Je sais en tout cas qu’il peut apprendre beaucoup aux cyclistes québécois. En 2006, j’avais découvert avec Josée Nadia un parcours balisé qui va de la frontière du Québec jusqu’à Manhattan, qu’ils appellent « la route cycliste no 9 ». 600 km, le long de routes parfois achalandées, le plus souvent tranquilles, mais surtout... toujours directes! C’est-à-dire la route la plus directe qu’aurait pris l’automobiliste, à l’exception des autoroutes.

En comparaison, la Route Verte, au Québec, est rarement aussi directe, et ce n’est même pas son but premier.
Autrement dit, et c’est franchement déconcertant : la philosophie « vélo » du ministère des Transports de l’État de New York (ou de l’Arizona, ou du Colorado, etc.) est plus près de la philosophie du Danemark ou des Pays-Bas que ne l'est le Québec! La philosophie là-bas étant : partout où il y a une route pour les autos, il doit y avoir un espace pour les cyclistes (soit une piste à part, soit un accotement).
Ça, c’est dépaysant!

Et ce sera comme ça sur la plupart des routes de cet État pendant 3 jours et demi, jusqu’à la frontière, à Dundee. Y compris lorsque je contournerai Buffalo, à travers sa banlieue achalandée : non, je n’aurai pas des accotements, faut pas rêver, mais continuellement des « share the road » le long d’un itinéraire que j’avais pourtant tracé un peu au hasard, par Google Maps, dans le seul but d'arriver plus vite à mon hôtel.
En terrain familier
Bon, y a pas juste le vélo dans la vie.
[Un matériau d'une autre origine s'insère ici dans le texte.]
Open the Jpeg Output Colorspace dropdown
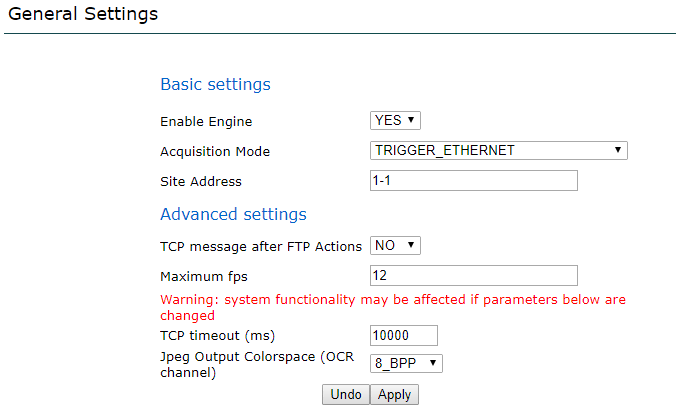406,363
Des sursauts de familiarité, il y en avait aussi eu beaucoup plus tôt, au milieu de ce continent. J’ai déjà mentionné la ville d’Ottawa au Kansas. Pas difficile de deviner que se cache, derrière cette homonymie, une histoire amérindienne commune (de fait, il y eut jadis une nation nommée Ottawa, répartie en quatre « tribus », l’une au Kansas et les autres dans la région des Grands Lacs).
Pas de quoi s’étonner non plus, pour qui se rappelle l'Histoire de la Nouvelle-France, de trouver des noms français. La Marquette Street, le LaPorte County... Encore que le ruisseau qui traverse Ottawa réussit à surprendre : la rivière Marais des Cygnes... Ce n’est pas moi qui traduit, c’est vraiment comme ça qu'ils l'écrivent!


Invasions canadiennes
D’autres « présences » familières étaient tout aussi prévisibles. Les premières outardes par exemple, rencontrées 75 km avant Chicago, le long de la rivière Fox... Car Chicago, c’est aussi le lac Michigan, et les Grands Lacs, c’est leur territoire à elles!
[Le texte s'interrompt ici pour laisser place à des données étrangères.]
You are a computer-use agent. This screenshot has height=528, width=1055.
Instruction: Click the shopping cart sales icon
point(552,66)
Et leurs cousines, 1000 km plus loin, près d’Ogdensburg, dans l’État de New York.




Saviez-vous que dans cette partie de la Pennsylvanie qui touche au lac Erie, on longe des vignobles pendant des dizaines de kilomètres? Même en France, je n’en ai jamais vu autant en même temps!


N'empêche que cette fois, j'ai tout fait pour contourner Rochester par le sud. Résultat, j’ai peut-être découvert son plus beau spot : sa piste cyclable!


Ou que dire de Syracuse? J'en suis passé à 60 km, mais j'ai senti sa force d’attraction (le journal, encore...). Festival de jazz, de l'artisanat, de la pomme, Festival italien, polonais, irlandais... tout ça pendant le même mois!
Ou Oswego? À 400 km de Montréal et là, on n'est plus sur le bord du lac Erié, mais Ontario. Ne manquez pas son Coffee Connection, un de ces petits cafés indépendants que j'adore, et ce qui ne gâte rien, juste au bord de l'eau!


Et les Amish, tiens tiens. Je les savais en Pennsylvanie (j'ai vu ça dans Witness...). Mais il y a eu ce panneau, dès l'Indiana...


Alors pourquoi n'est-on pas plus nombreux à s'y aventurer? Eh bien c’est peut-être de la faute aux routes. Vous savez combien les cyclistes aiment se plaindre de la mauvaise qualité de l’asphalte québécoise. Elle offre trois tares fréquentes : 1) une fissure perpendiculaire tous les 10 mètres, ce qui finit par faire mal aux fesses et aux poignets; 2) un rebord d’asphalte si mal découpé, tellement fracturé, qu’il oblige le cycliste, désireux de garder la droite, à zigzaguer; et 3) pas d’accotement pavé sur une route à grande circulation.
Certes, j'ai vu ça aussi aux États-Unis. En 5100 km de routes dans 13 États américains, j'ai régulièrement rencontré ces trois défauts.
Mais il n’y a qu’au Québec que j’ai eu droit aux trois en même temps. Ça, c’est du dépaysement!